This is a scenario that happens to me all the time, I’ll use made up figures. Customer phones up and says they have a puncture and need a new tyre, “what’s your best price?” Not best service or best attention to detail. So if my business needs £60 per hour to be in business, that means I need £20 for the expected 20 minutes it is going to take me. So I give them the price based on that. So the price they are going to pay is the price I pay for the tyre plus the £20 + vat and say it comes to £100.
They turn up and apart from the British Standard 5 minute wait while they search for the locking wheel nut, then I jack the car up take the wheel off the front, do the tyre bit and as I come back to refit it, they will say, "can you swap the fronts to the back please as I want to rotate them and I think that right rear is a bit low, can you check the pressures as well. So now it has gone from a 20 minute job to 45 minutes and I’m loosing money. The customer thinks I’m making £100 out of them, not effectively losing £25.
As for pressure, I am aware that the feeling is on this forum that the car is “very sensitive to pressure” It is actually not that critical in absolute terms. If you can tell the difference between 26 and 29 then that is a good thing. Is any damage occurring a 26 rather than 29 or 32, probably not and certainly not in the short term. Altering tyre pressures can alter the handling of the car but not drastically as you would notice in road driving and you need to find your own sweet spot.

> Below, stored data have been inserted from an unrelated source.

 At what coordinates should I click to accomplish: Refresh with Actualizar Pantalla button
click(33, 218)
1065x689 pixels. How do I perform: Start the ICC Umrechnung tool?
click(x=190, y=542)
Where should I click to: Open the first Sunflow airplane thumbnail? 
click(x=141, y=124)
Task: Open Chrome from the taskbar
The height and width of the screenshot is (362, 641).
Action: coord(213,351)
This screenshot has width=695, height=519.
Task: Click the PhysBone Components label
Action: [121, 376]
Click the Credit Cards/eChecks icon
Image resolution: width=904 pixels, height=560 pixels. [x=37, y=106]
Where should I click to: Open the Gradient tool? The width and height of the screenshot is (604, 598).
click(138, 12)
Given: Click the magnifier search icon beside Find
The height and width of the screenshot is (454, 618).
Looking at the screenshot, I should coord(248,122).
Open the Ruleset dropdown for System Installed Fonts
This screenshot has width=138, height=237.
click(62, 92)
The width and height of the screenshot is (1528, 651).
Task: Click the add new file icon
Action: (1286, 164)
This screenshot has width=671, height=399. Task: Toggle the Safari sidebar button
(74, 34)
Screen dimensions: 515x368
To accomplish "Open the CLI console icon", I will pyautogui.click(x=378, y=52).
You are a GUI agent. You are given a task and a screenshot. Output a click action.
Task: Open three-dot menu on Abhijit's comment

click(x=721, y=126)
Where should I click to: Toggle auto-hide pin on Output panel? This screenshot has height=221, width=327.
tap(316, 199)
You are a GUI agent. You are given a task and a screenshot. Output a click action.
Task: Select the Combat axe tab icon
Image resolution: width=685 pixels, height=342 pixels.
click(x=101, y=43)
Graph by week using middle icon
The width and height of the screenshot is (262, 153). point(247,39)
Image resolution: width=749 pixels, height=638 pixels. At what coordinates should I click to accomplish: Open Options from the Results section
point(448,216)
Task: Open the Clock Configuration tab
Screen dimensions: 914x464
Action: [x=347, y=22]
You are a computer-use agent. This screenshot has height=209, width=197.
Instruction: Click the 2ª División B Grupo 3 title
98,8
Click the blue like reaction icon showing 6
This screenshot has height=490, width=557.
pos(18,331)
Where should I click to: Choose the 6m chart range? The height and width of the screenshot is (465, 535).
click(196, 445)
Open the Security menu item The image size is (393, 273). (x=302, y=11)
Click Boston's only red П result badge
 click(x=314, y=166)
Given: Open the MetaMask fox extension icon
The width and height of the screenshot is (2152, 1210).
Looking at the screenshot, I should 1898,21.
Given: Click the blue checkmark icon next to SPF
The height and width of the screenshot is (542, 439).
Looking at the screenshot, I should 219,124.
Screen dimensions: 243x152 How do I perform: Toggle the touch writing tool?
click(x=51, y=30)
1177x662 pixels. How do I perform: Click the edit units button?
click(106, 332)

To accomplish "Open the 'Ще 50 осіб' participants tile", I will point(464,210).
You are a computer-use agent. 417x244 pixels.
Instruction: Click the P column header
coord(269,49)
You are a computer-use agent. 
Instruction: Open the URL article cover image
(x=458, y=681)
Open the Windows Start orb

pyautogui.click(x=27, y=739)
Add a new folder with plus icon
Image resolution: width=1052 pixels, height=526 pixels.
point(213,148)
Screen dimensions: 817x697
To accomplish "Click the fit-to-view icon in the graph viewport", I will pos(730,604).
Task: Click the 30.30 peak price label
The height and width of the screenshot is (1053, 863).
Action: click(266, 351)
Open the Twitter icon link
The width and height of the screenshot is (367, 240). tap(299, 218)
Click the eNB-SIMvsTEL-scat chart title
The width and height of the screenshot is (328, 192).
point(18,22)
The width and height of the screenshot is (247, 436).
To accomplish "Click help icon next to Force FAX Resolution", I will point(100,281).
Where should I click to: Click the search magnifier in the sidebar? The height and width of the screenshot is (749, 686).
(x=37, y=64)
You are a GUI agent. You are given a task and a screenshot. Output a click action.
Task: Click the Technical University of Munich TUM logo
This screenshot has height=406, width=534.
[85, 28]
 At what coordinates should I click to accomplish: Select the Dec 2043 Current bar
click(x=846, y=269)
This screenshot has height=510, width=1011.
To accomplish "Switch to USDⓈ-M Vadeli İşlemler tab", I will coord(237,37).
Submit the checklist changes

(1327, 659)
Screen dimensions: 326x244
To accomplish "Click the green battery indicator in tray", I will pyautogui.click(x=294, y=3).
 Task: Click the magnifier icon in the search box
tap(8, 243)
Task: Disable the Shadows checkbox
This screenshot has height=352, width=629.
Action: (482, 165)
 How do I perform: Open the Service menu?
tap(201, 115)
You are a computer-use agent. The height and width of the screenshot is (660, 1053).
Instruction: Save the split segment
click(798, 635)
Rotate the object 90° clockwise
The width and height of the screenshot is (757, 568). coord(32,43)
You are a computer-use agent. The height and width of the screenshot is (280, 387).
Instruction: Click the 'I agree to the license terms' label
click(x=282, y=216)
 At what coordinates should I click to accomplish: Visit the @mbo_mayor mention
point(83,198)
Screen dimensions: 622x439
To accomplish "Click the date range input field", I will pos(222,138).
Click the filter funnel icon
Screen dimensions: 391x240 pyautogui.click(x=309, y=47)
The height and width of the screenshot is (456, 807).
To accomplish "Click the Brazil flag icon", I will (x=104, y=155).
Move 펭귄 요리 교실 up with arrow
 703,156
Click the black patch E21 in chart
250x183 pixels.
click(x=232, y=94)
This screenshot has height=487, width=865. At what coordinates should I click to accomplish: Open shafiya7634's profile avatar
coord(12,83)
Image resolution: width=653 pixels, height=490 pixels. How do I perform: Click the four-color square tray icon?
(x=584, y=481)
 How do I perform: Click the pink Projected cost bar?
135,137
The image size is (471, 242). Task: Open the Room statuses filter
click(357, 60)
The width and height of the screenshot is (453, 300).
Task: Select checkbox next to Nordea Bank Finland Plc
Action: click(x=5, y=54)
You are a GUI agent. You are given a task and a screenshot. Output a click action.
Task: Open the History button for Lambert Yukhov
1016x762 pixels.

We won the last Citroen C1 24hour race at Rockingham using 50psi front and 70psi rear cold pressures. An MX-5 race car will typically start at 24 to 25 cold pressure. I know people that run 45 in the wet. I typically run cars on manufacturer demo days at 50 or 60 to protect the tyres shoulder.
Regarding the Audi, they are typically something like 32 but you will find a fully loaded or high speed running pressure as well which may well be as high as 46.
Bottom line is you should be checking your tyre pressures at least once a month and ideally, as many company car owners are finding, you should do a walk around each day, just to look for problems.